He was who he was. Utterly and authentically.
His smile lasted less than a second, and in that slice of time, I pivoted.
“What are you looking at?” he asked, smile gone. The effect of it lingered in the form of a skipped heartbeat.
I’m looking at you.
Really.
Just you.
I swallowed the words because I didn’t even know what they meant, crouching in front of Nicole so I could look away from him.
“You get to spend the day with your dad. Do you know how many girls want to spend a day with your dad?”
“You need to come too.” She folded her arms in a righteous huff. “Or I’m not going.”
“You’re going to let Daddy go by himself?”
She nodded decisively.
Brad glanced at his phone. “The car’s ready.”
Nicole tightened the tension of her arms and mouth, pointing her chin up just enough to display proud intransigence.
I started to explain, “This is a you-and-Daddy day.”
“Miss Cara has to come,” Nicole interrupted. “Or I’m not going.

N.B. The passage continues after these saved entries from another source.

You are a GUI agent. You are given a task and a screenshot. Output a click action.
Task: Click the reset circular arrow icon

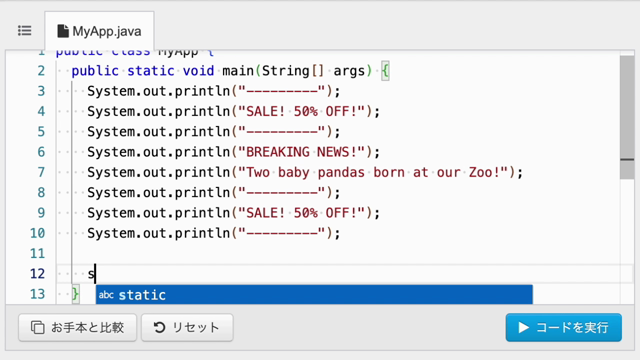click(159, 327)
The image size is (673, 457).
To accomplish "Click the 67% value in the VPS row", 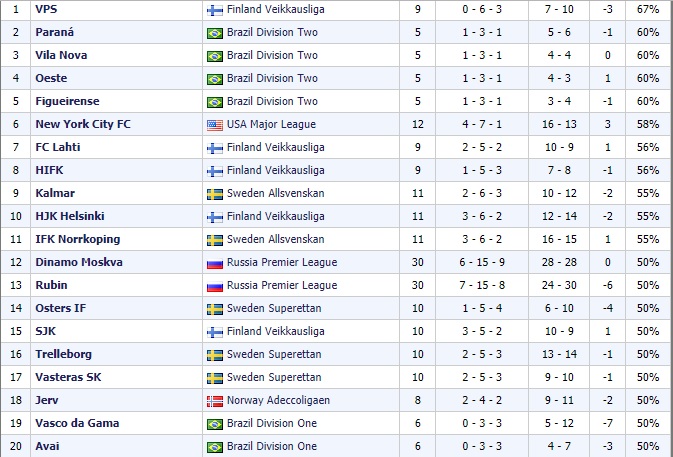I will point(648,9).
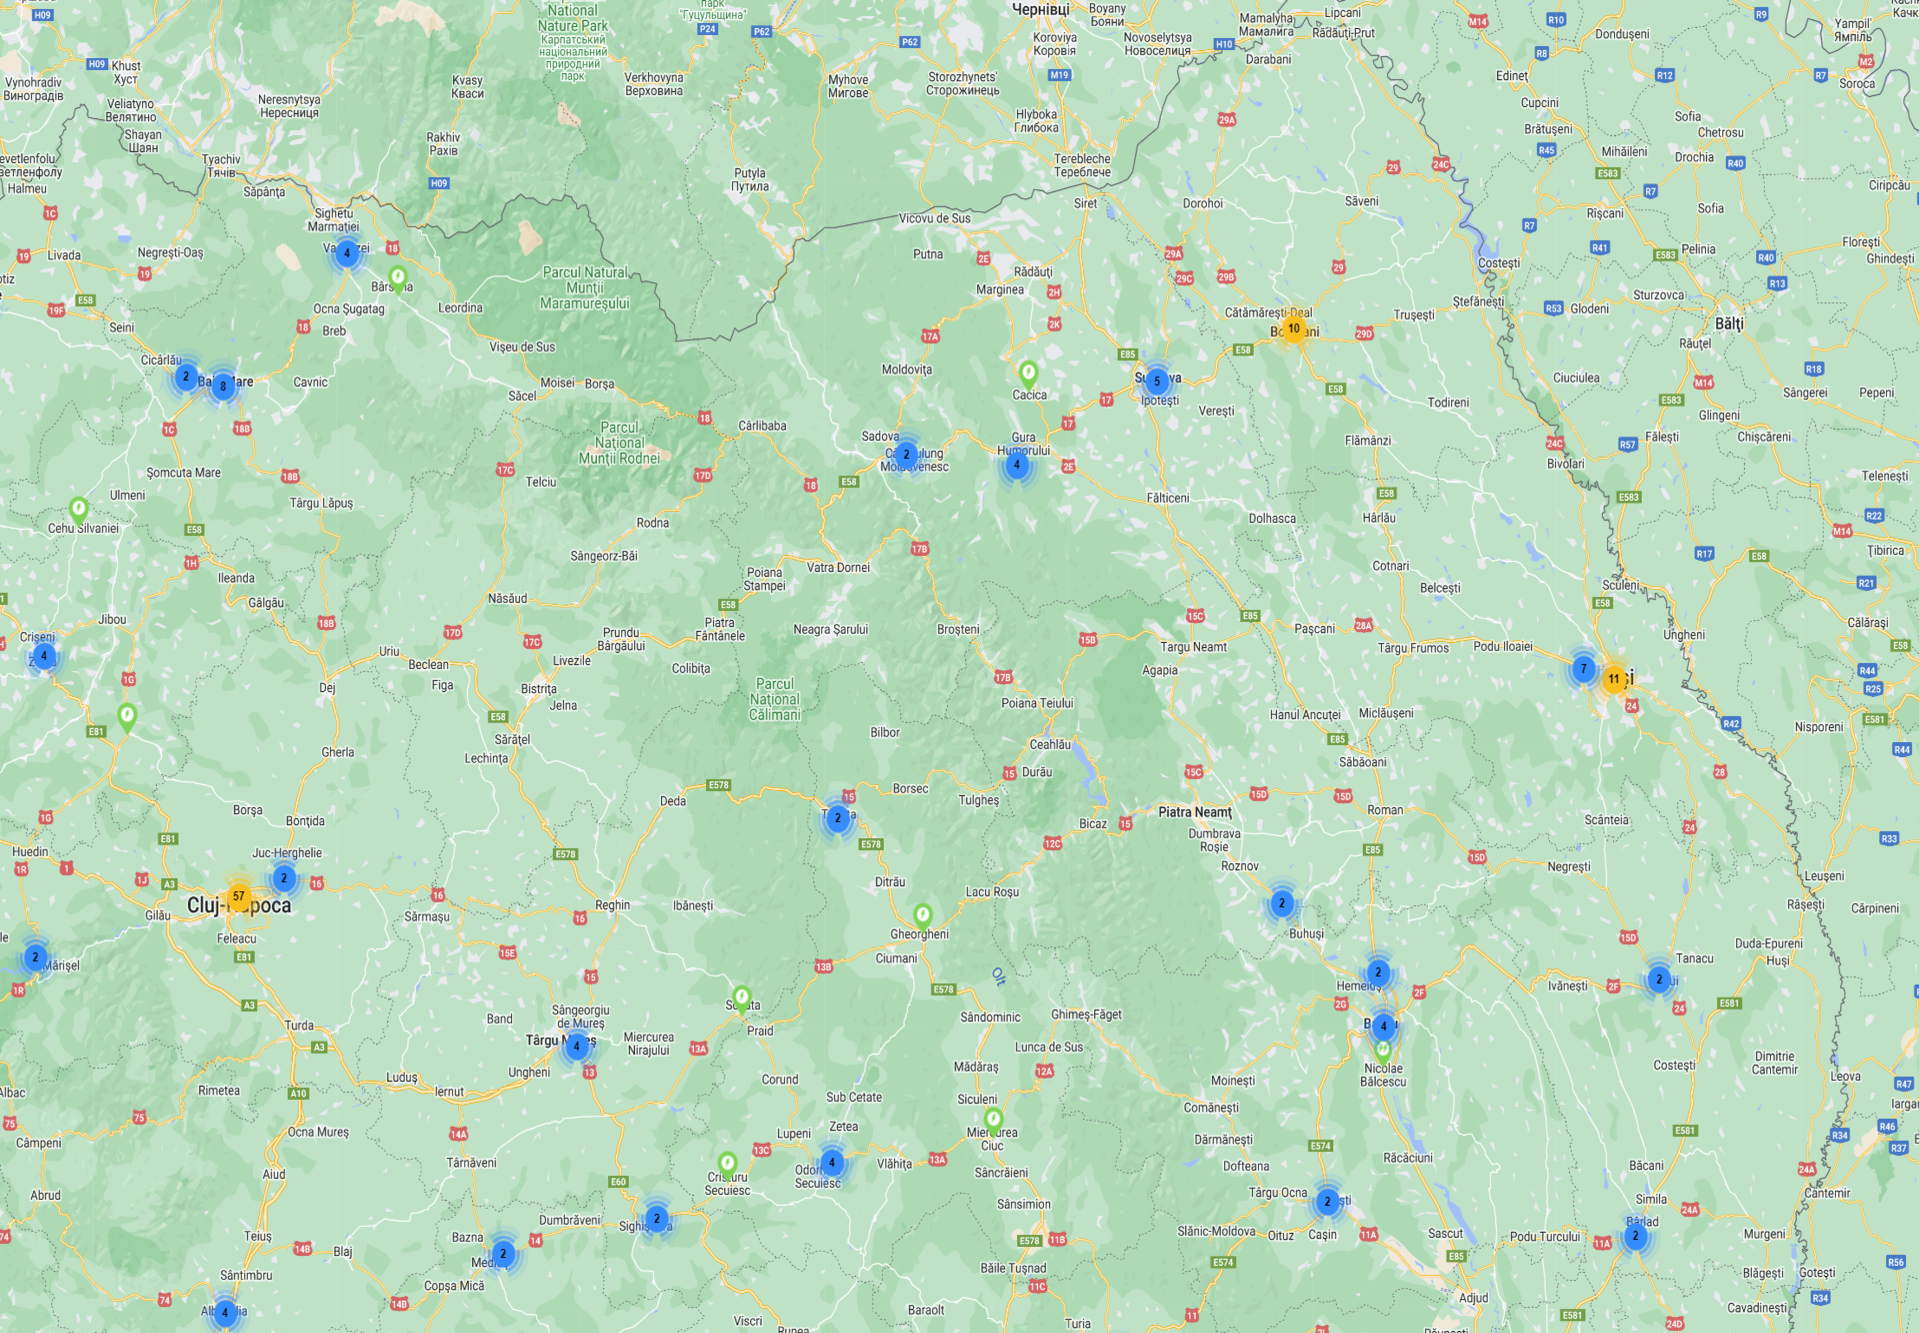Open the 4 cluster at Gura Humorului

1017,465

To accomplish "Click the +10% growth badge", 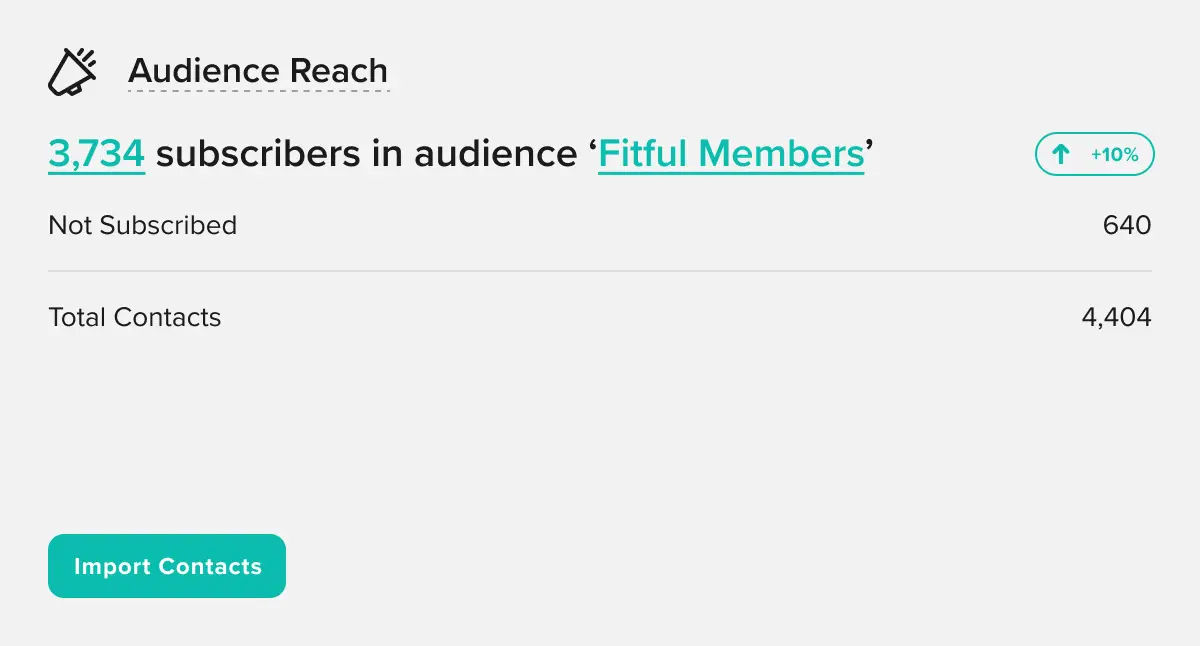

I don’t want to sleep in the princess hotel or ride the spaceships or anything,” she whined, nearly in tears. “Please please please come.”
“I can’t.”
I looked up to her father, hoping for a little backup. What I got was a guy with his arms crossed and half a shrug on his shoulders.
“It would be a hell of a lot easier if you came, I gotta say.”
“Do you want to do this or not?”
“What if she has to pee?”
“There are family bathrooms.”
“She’s going to be bored without you.”
“She’s never bored.”
“What does she eat? Do I have to feed her?”
I wanted to kill him, but then I’d have to touch him. And if I touched him, all the violence would flow right out of me.
“Can we talk?” I growled.
He just smiled at me and followed me onto the back patio.
“What are you doing?” I demanded.
“Nothing?”
Had I felt a shadow of admiration and desire cross my heart thirty seconds before? Had I melted at his genuineness and sincerity? God. There must have been drugs in my breakfast. I put my hands on my hips. Sometimes, an authentic person can be an authentic ass.
“You’re changing your mind.”
“If you know what I’m doing, why are you asking?”
“You. Are. Infuriating.”
“You know what’s funny?” He pointed as if formulating the idea. “I see you with her, and you never lose your temper. She’s a real thorn, but you’re a saint no matter how bitchy she gets. But with me? You’re blowing a gasket here. Why is that?”
“She has an excuse.”
“So do I.”
“What’s that?”
“You’re not going to tell me all about what’s wrong with me?”
“Go to hell.” I spun to go in the house, but he stepped in front of me.
“I want you there because I want you. Okay? I like you. I like being around you. I want you to come because it’s more fun with you. And I want a shot at getting on top of you. That’s it.”
There it was again. Full-frontal honesty. No smile this time. No delight. Just the brutal reality of who he was. He took a step in my direction—just a half step too close. I put my hand on his chest and pushed just a little against the hard muscle.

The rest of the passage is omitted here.